Nexo de causalidade descartado:
Considerando que não consta dos autos nenhuma prova de que as doenças alegadas tenham sido produzidas ou desencadeadas/agravadas por especiais condições em que o trabalho foi realizado e
Considerando a possibilidade de existirem fatores extras laborais e constitucionais da periciada que possam desencadear ou agravar a doença/lesão constatada no exame.
(...)
Observa-se que o perito-médico analisou as enfermidades em referência por meio de exames clínicos realizados diretamente, bem como pela avaliação da documentação médica, sendo conclusivo quanto à incapacidade laborativa total e temporária.
Portanto, com base nos elementos do laudo pericial, é possível concluir que, embora as patologias que afetam a parte autora resultem impedimento ao desempenho de sua atividade laboral regular, tal incapacidade não tem caráter permanente, sendo passível de tratamento e provável recuperação do estado de saúde.

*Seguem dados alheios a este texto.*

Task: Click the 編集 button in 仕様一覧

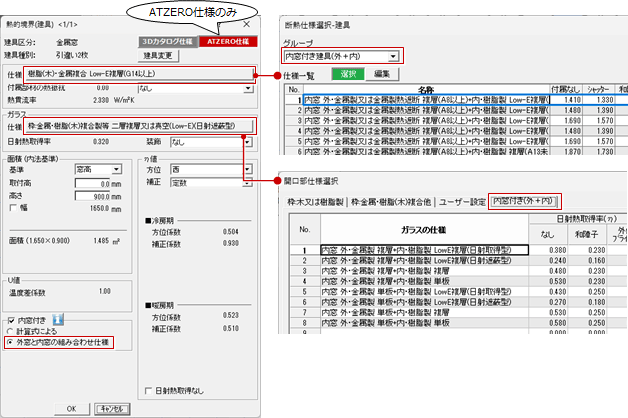Action: point(383,75)
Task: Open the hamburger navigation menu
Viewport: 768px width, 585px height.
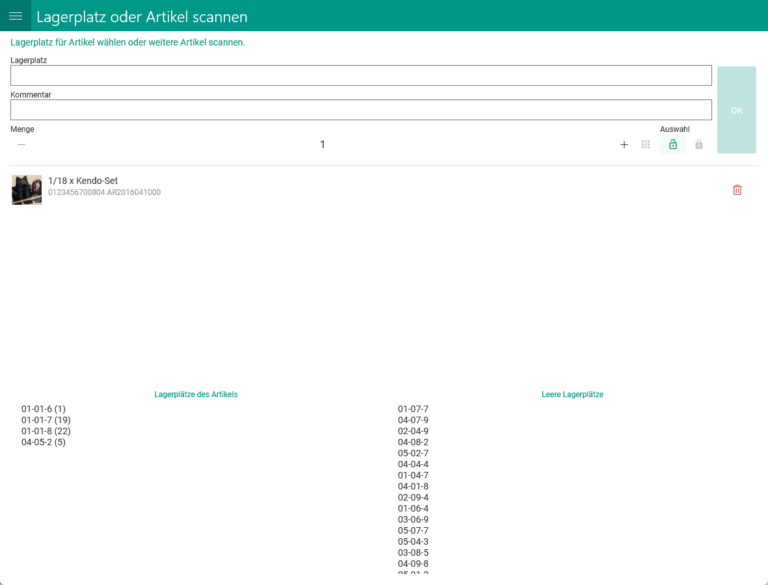Action: tap(15, 16)
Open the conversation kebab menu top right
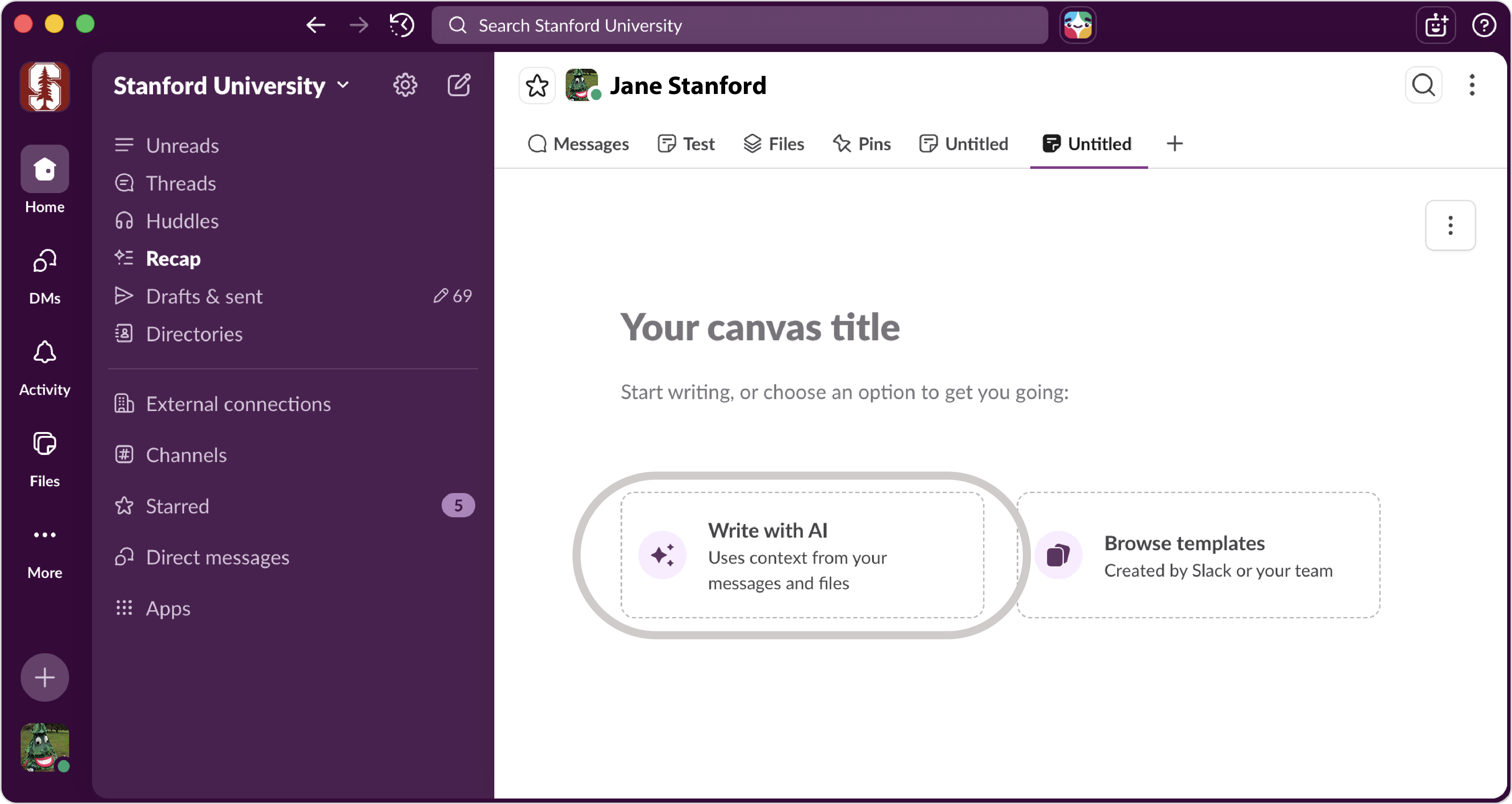Screen dimensions: 1512x804 (x=1472, y=85)
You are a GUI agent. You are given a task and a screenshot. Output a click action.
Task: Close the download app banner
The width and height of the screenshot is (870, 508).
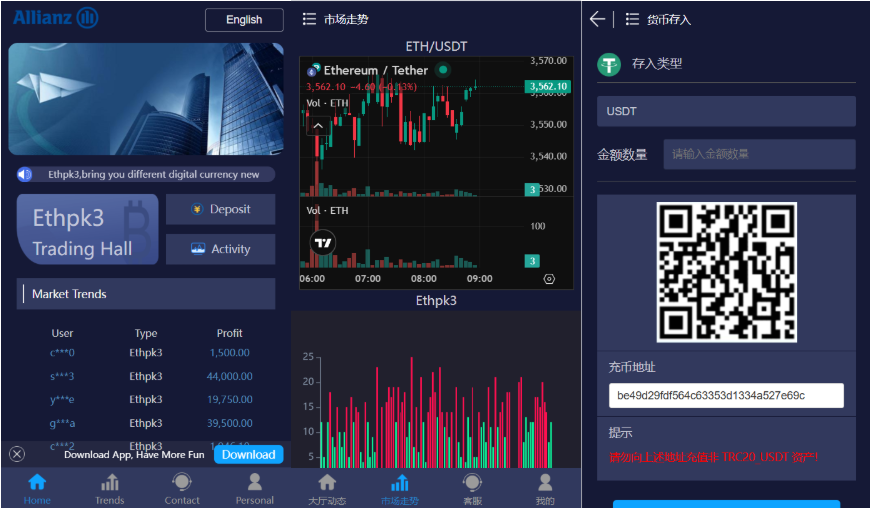point(17,454)
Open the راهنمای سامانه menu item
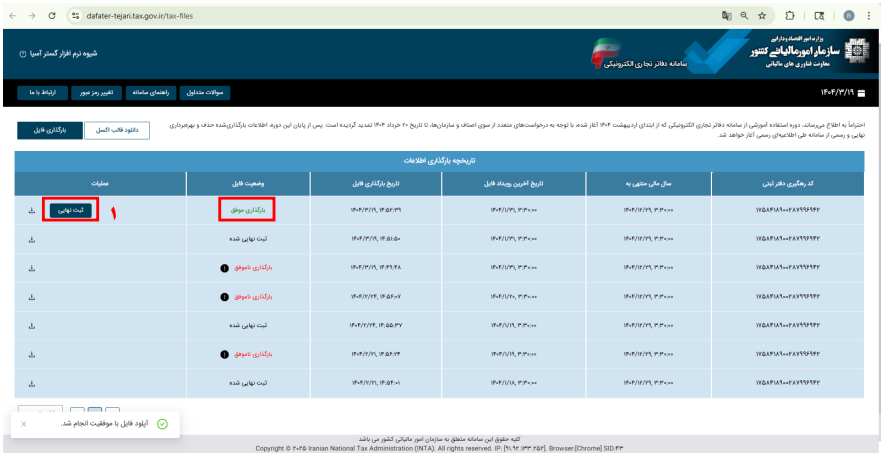 [x=151, y=92]
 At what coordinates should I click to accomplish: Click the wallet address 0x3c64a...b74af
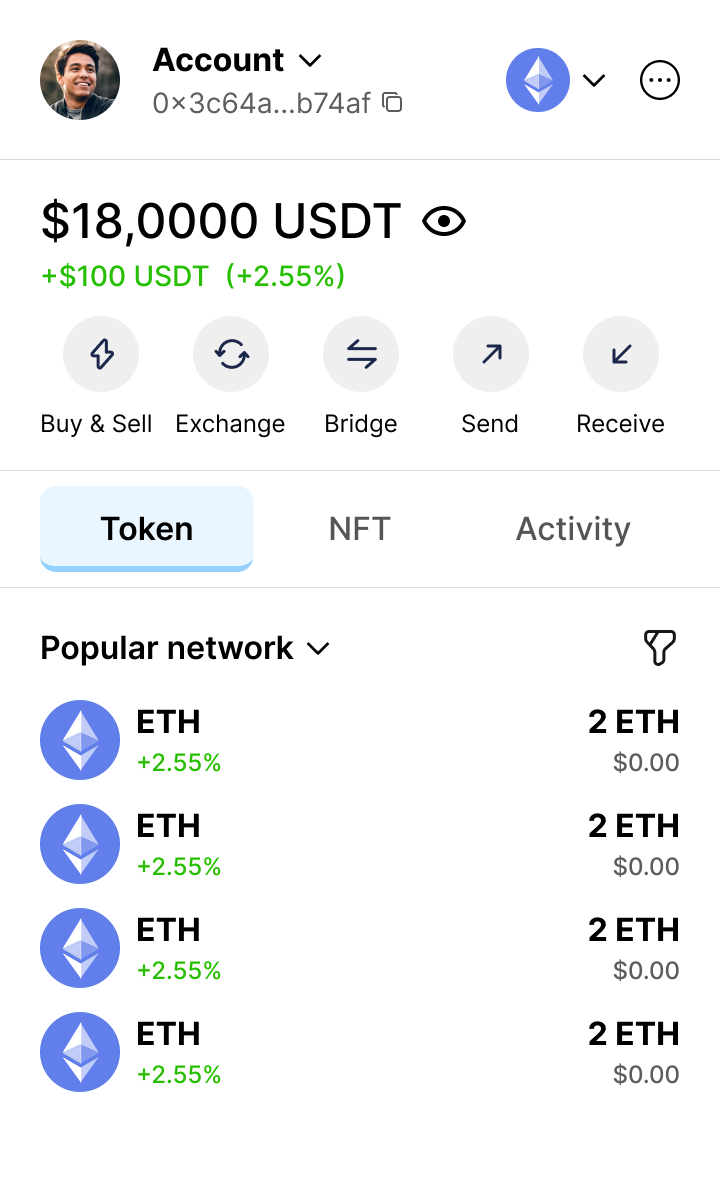pyautogui.click(x=262, y=102)
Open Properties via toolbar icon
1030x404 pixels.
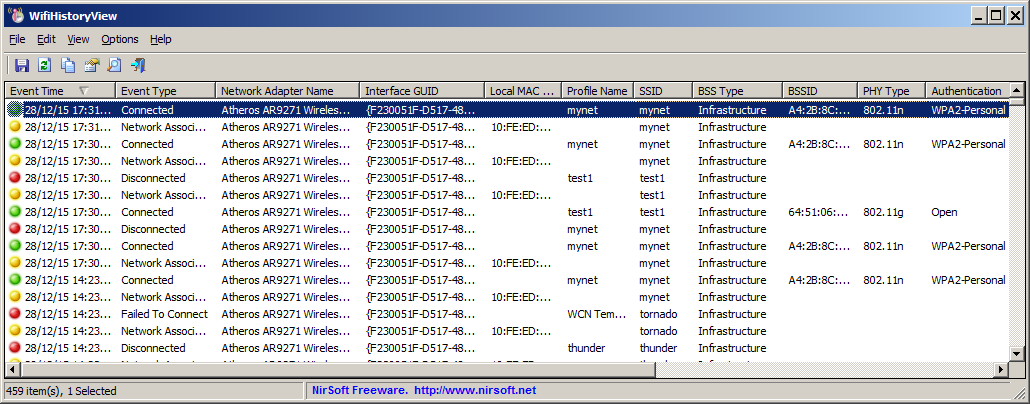(x=91, y=65)
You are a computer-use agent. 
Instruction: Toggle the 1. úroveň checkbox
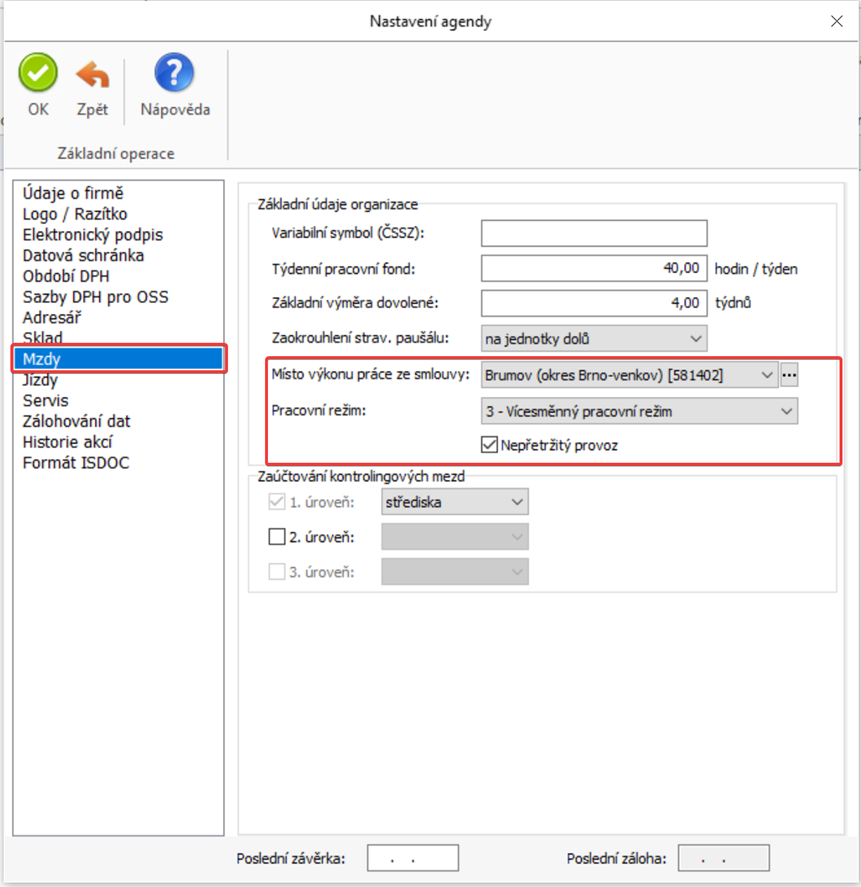278,503
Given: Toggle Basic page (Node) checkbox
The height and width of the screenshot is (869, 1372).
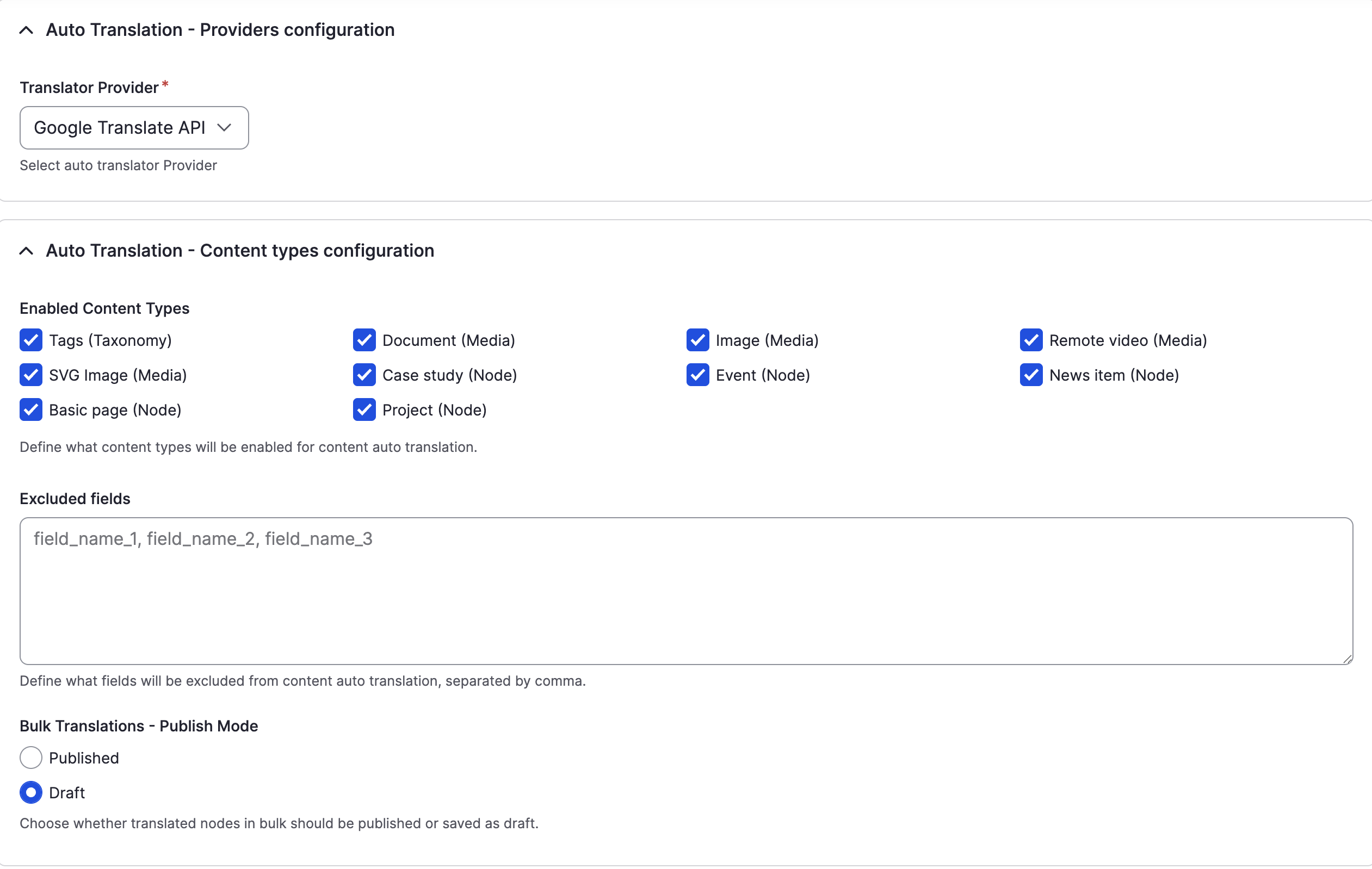Looking at the screenshot, I should (x=31, y=410).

É sabido que o juiz não está vinculado ao laudo pericial, conforme o artigo 479 do CPC, devendo considerar o conjunto de provas para formar sua convicção. No entanto, não foram apresentados nos autos elementos capazes de contradizer o exame realizado pelo perito, razão pela qual deve-se valorizar a conclusão da prova técnica sobre a existência de incapacidade temporária.
Ademais, pela análise dos documentos médicos juntados e do laudo pericial, verifica-se que a autora não apresentou piora no seu quadro de saúde, demonstrando controle e estabilidade clínica, encontrando-se em condições de obter reabilitação.
Oportuno observar, quanto ao ponto, que os laudos médicos particulares apresentados pela recorrente (ID 283764066 - pp. 45/46 e ID 283764067 - pp. 139/140) retratam o mesmo quadro de diagnósticos da perícia judicial realizada, apontando tratamento medicamentoso e sugerindo, inclusive, permanência das funções laborais.
Nesse cenário, de rigor a manutenção da r. sentença, porquanto não foram comprovados os requisitos para a concessão da aposentadoria por incapacidade permanente, evidenciando-se adequado ao caso o benefício de auxílio por incapacidade temporária concedido.
Ante o exposto, nego provimento à apelação.
É o voto.
E M E N T A
PREVIDENCIÁRIO. APELAÇÃO. AUXÍLIO POR INCAPACIDADE TOTAL E PERMANENTE. ARTIGOS 42 A 47 E 59 A 63 DA LEI 8.213/91. NÃO CONFIGURADA. POSSIBILIDADE DE REABILITAÇÃO PROFISSIONAL. RECURSO NÃO PROVIDO.
1. É responsabilidade do magistrado, no exercício de seu poder instrutório, avaliar a suficiência das provas apresentadas para formar seu livre convencimento, conforme os artigos 370 e 371 do CPC.
2. O auxílio por incapacidade temporária está previsto nos artigos 59 a 63 da Lei 8.213/1991 e é destinado aos segurados da Previdência Social que estejam temporariamente incapacitados para o trabalho ou para sua atividade habitual por mais de 15 (quinze) dias consecutivos, seja por doença, acidente de qualquer natureza ou por prescrição médica, desde que constatada a possibilidade de reabilitação para o exercício de atividade que lhe assegure a subsistência.
3. A concessão da aposentadoria por incapacidade total e permanente (aposentadoria por invalidez), regulamentada pelo artigo 43, § 1º, da Lei 8.213/1991, depende da comprovação de incapacidade total e definitiva para o trabalho, por meio de exame médico-pericial.
4. Comprovada, por meio de perícia, a ausência de incapacidade total e permanente do segurado, ou verificada a possibilidade de reabilitação para atividades compatíveis com seu quadro clínico, não se justifica a concessão de aposentadoria por incapacidade permanente (invalidez).
5. De rigor a manutenção da r. sentença, porquanto não foram comprovados os requisitos necessários à concessão da aposentadoria por incapacidade permanente, evidenciando-se adequado o benefício de auxílio por incapacidade temporária concedido.
6. Apelação da parte autora não provida.